How to watch the killers in Sri Lanka (via the web)
The beginnings of something positive in Sri Lanka (maybe). Accountability and transparency for human rights abuses is vital if the country is to have any chance of being respected again as a viable democracy. Right now, it’s a tawdry police state that tortures and murders with impunity:
The Sunday Leader recently reported on a new, unique initiative by the Consortium of Humanitarian Agencies (CHA) in Sri Lanka to gather information on human rights violations. Called Citizens Net, the news report notes that it is open to logging “issues regarding gender-based violence, the rights of children, the elderly and the disabled.”
However, there is no mention of this on the site itself, which already displays well over 1,500 human rights violations at the time of writing.
Conceptually, this is an unprecedented site in Sri Lanka, opening up a reporting platform for citizens to log their complaints over human rights violations. Unsurprisingly, this is bound to be a controversial idea and its execution rife with questions over how CHA will handle and verify incoming reports.
Already, those like Bonaparte on the Sunday Leader site raise the obvious, knee-jerk concerns by those partial to government that a site such as this will be used for war crimes investigations. It is perhaps why the news report suggests a very specific set of human rights violations that will be logged.

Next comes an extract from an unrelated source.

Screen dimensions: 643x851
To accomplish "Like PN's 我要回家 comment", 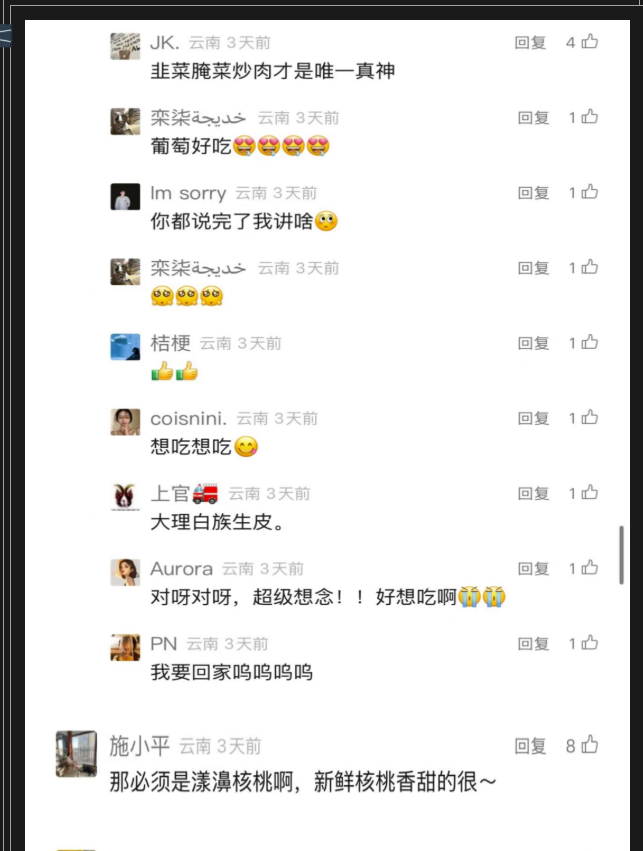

ellingly, there is no privacy statement anywhere on the site, and given that logging an entry requires a citizen to put down her / his name, email address and contact number, it is unclear as to what extent CHA will treat this information as confidential, and whether for example it will turn over submission information upon a court order, or as often the case in Sri Lanka, the diktat of the Ministry of Defence.
This is an inherent problem of the model of data collection undergirding this site.